What do you see in the illustration above? Now show it to someone else. What do they see?

Here are possible answers:

  • A duck.
  • A rabbit.
  • A duck and a rabbit.
  • Nothing, everything is meaningless, and this illustration represents an unadulterated Nietzschean void.

This ambiguous drawing first appeared in 1890s, and was popularised by Ludwig Wittgenstein. Richard Wiseman, Caroline Watt, Kenneth Gilhooly, and George Georgiou, argue that those who are able to see both duck and rabbit are able to come up with more novel solutions than those who only see duck or rabbit.

Unacceptable ambiguity

In the business world ambiguity can manifest in a number of ways. Here are two examples where ambiguity is both unacceptable and a red flag.

If your employees give duck-rabbit responses to your strategy.

Those that have created the strategy have been through all the analyses and all the discussions that have led to the final strategy document, and have much broader context and deeper understanding than the rest of the organisation.

In other words, they suffer from the curse of knowledge.

Ambiguity is not the same as uncertainty. Strategy should be ruthless to the former, but accommodating of the latter. It should be clear and understandable by everyone in the organisation.

Employees are the users of the organisation’s strategy, so why not test it with them?

If your managers and leaders are consistently using vague and ambiguous statements.

In my experience, ambiguity in expressing oneself in the business context can be attributed to one of the following: (i) ignorance, (ii) trauma, or (iii) insidiousness.

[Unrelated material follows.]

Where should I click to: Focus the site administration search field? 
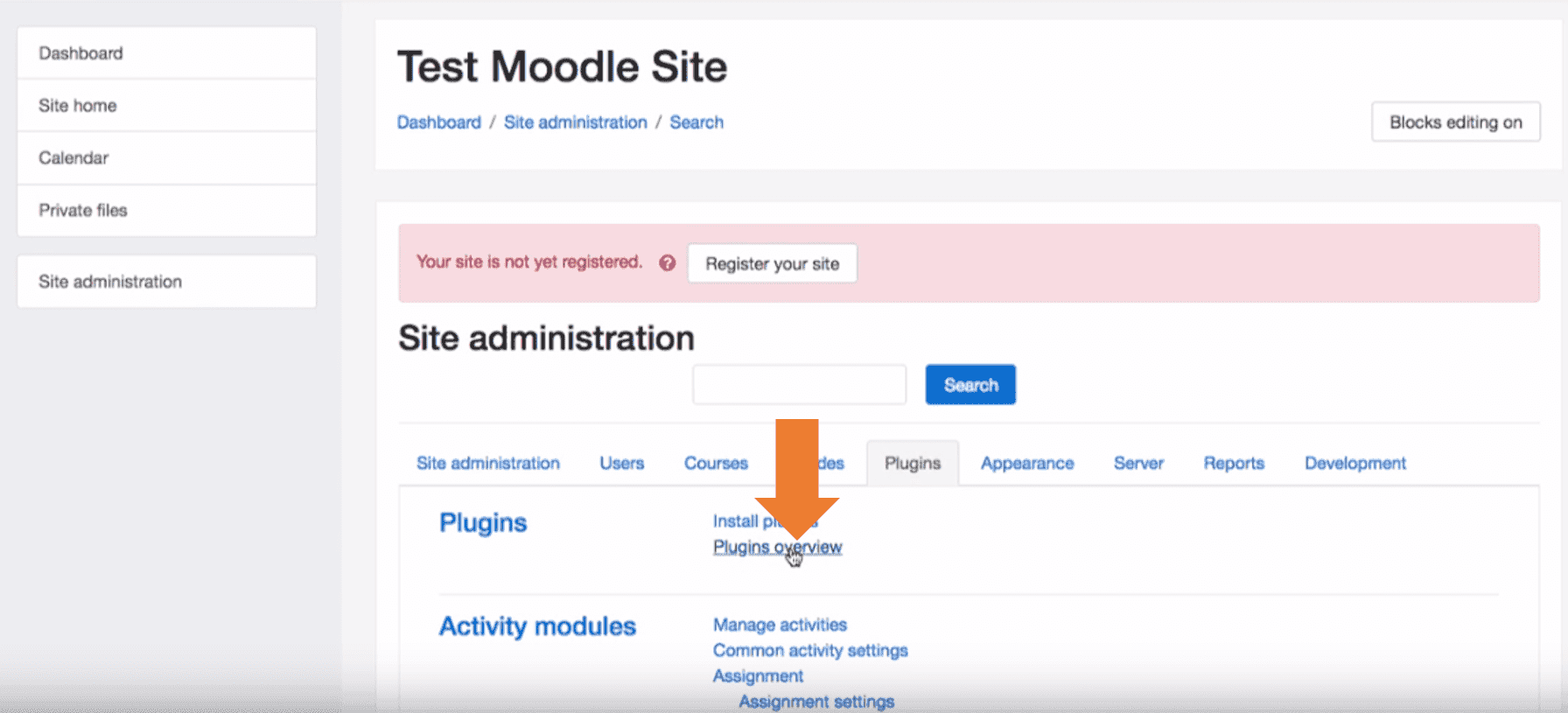pyautogui.click(x=800, y=385)
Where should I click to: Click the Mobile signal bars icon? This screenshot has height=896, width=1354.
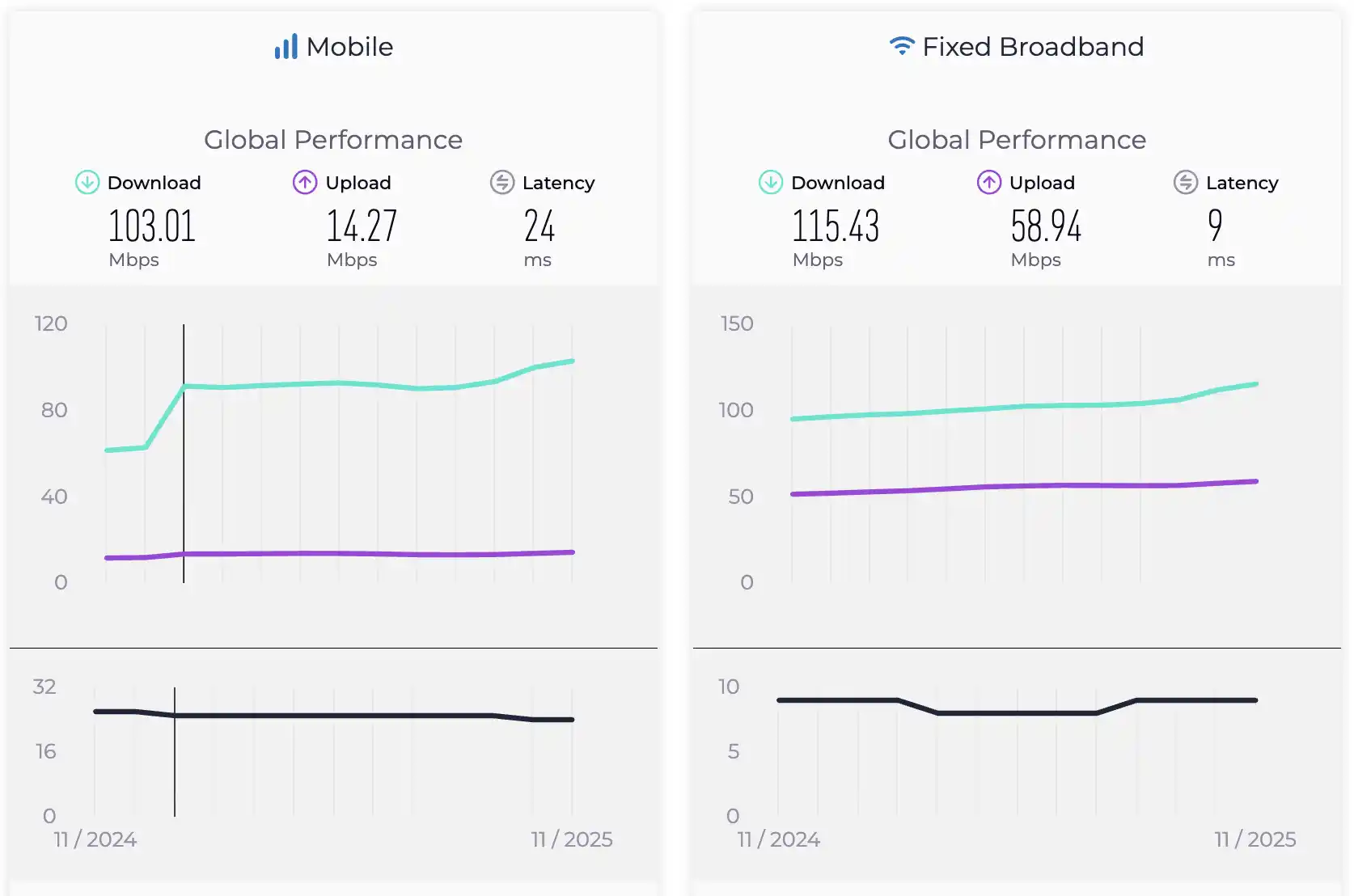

Ignorant leaders can be coached, and traumatised leaders can be healed.

The former might be ambiguous in their communication because they haven’t clarified their own thoughts, or because that’s how they’ve learned to communicate.

The latter were heavily punished for a minor issue, and are now using doublespeak as a defensive mechanism. If something goes bad, or they get criticised, they can deflect by pointing out that’s not what they meant.

Insidious leaders use doublespeak as a rhetorical device to achieve their results. Unlike traumatised leaders, they use it to entrap and beguile others. They’ve found so much success with it that they’ve started to use it subconsciously.

If you have those in your organisation they need to be urgently coached or fired, else you are risking a festering wound.

Growth, innovation, and ambiguity

Innovation itself is an ambiguous word. Luckily, the solution is rather simple.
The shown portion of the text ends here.